I have decided to use a Kong instead of food for training. My new guy is crazy about Kongs. According to the owner of his father Jabina Falco, Falco also always has a Kong in his mouth. But my guy has drives like I have never seen before. I tried to put a rope through the Kong and he just bites and pulls so hard that it only takes one pull to get the thing away from me. 
The reason for changing to a Kong is that if I use food, he does well but will go looking for a Kong no matter where we train. 
I hate to take Kongs out of his life completly. I am am afraid he will get into something destructive in the house. Yesterday he couldn't find the Kong and I heard a plastic crack. It was my better cell phone ear piece.
Is there a way to make a Kong with a rope that you can hold onto? I tried but it didn't work.
Thanks,
Paul

Chukkie v Linienback aka:Zack
Dagr v Eichenluft


----------



## luvsables (May 7, 2007)

Try putting the rope (sized to fit through the smaller hole of the kong) through a washer tie a knot (tightly) put the rope with the washer through the bigger hole of the kong and bring it through the smaller hole. The washer needs to be wider then the smaller hole of the kong but not so wide so it fits through the bigger hole of the kong.


----------



## PaulH (Aug 24, 2005)

I think you are describing what I did. The problem is not that the rope pulls out of the hole. The problem is that I can't hold onto the rope because he pulls so hard. Never had that problem before.
Thanls 
Paul


----------



## BritneyP (Oct 26, 2006)

what about the kongs that already come on a rope?


----------



## Liesje (Mar 4, 2007)

I think those are crap. I got one for water retrieving b/c they float and my uncle's dog had the rope out after one fetch. If it's the one I'm thinking of...


----------



## PaulH (Aug 24, 2005)

I looked at those and I didn't think they would last long. I guess I will try a bigger rope and tie a big knot in the end.
Thanks,
Paul


----------



## Castlemaid (Jun 29, 2006)

Double the rope over so you have a loop.


----------



## JKlatsky (Apr 21, 2007)

I know someone who uses the double Kong from Elite K-9 and it has yet to break, plus it has the loop so you can hang on to it.

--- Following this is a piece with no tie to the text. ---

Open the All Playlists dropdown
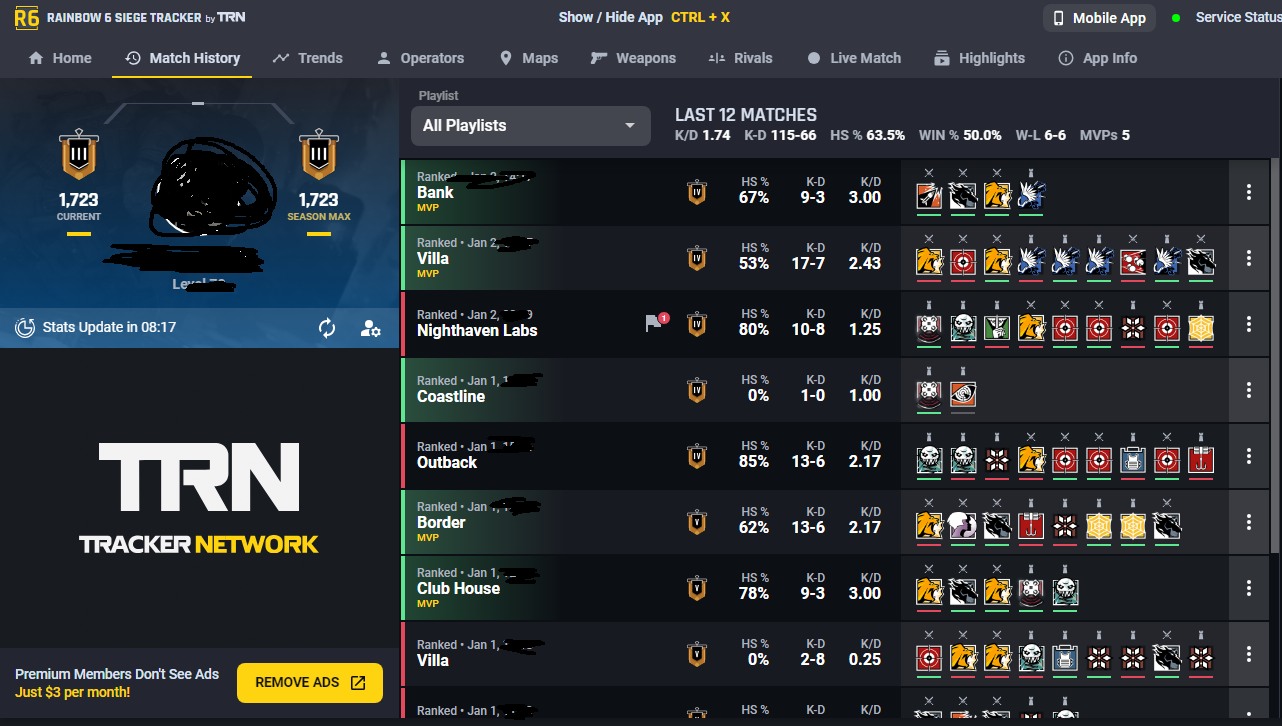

http://www.elitek9.com/Kongs/index.htm


----------



## big_dog7777 (Apr 6, 2004)

> Originally Posted By: PaulHI think you are describing what I did. The problem is not that the rope pulls out of the hole. The problem is that I can't hold onto the rope because he pulls so hard. Never had that problem before.
> Thanls
> Paul


Try an orbee ball. Keep kongs as "house" toys and orbee's to train with. they have a loop so you can hang on to them, dogs love them and they are a little easier to handle than a kong. You do need to re-tie the rope so it doesn't come out though.


----------



## luvsables (May 7, 2007)

The only problem I have with the loop is too much time wasted trying to get my hand in the loop. I like the "T" handels, so much easier to grab and hang on too.


----------



## big_dog7777 (Apr 6, 2004)

True. That's why I pull the rope out and put the loop through the ball and tie two knots - one near the ball and one at the end of the rope like below. I can use the knots to grip and then grab in between the ropes if I need better grip.


----------



## wolfstraum (May 2, 2003)

Go to a store that sells climbing gear - look at different ropes - find one that you can grip better that will fit the kong opening tightly....do it in a length you feel comfortable gripping or is long enough that you have some leverage!

Lee


----------



## PaulH (Aug 24, 2005)

The blue Kong with a rope loop arrived today. Feels much better in my hand. I hid it on purpose because I am saving it just for training. As soon as Zack got out of his crate a while after eating, he walked right over to where it was hidden and pulled it out from under a large pile of clean clothes.
Paul


----------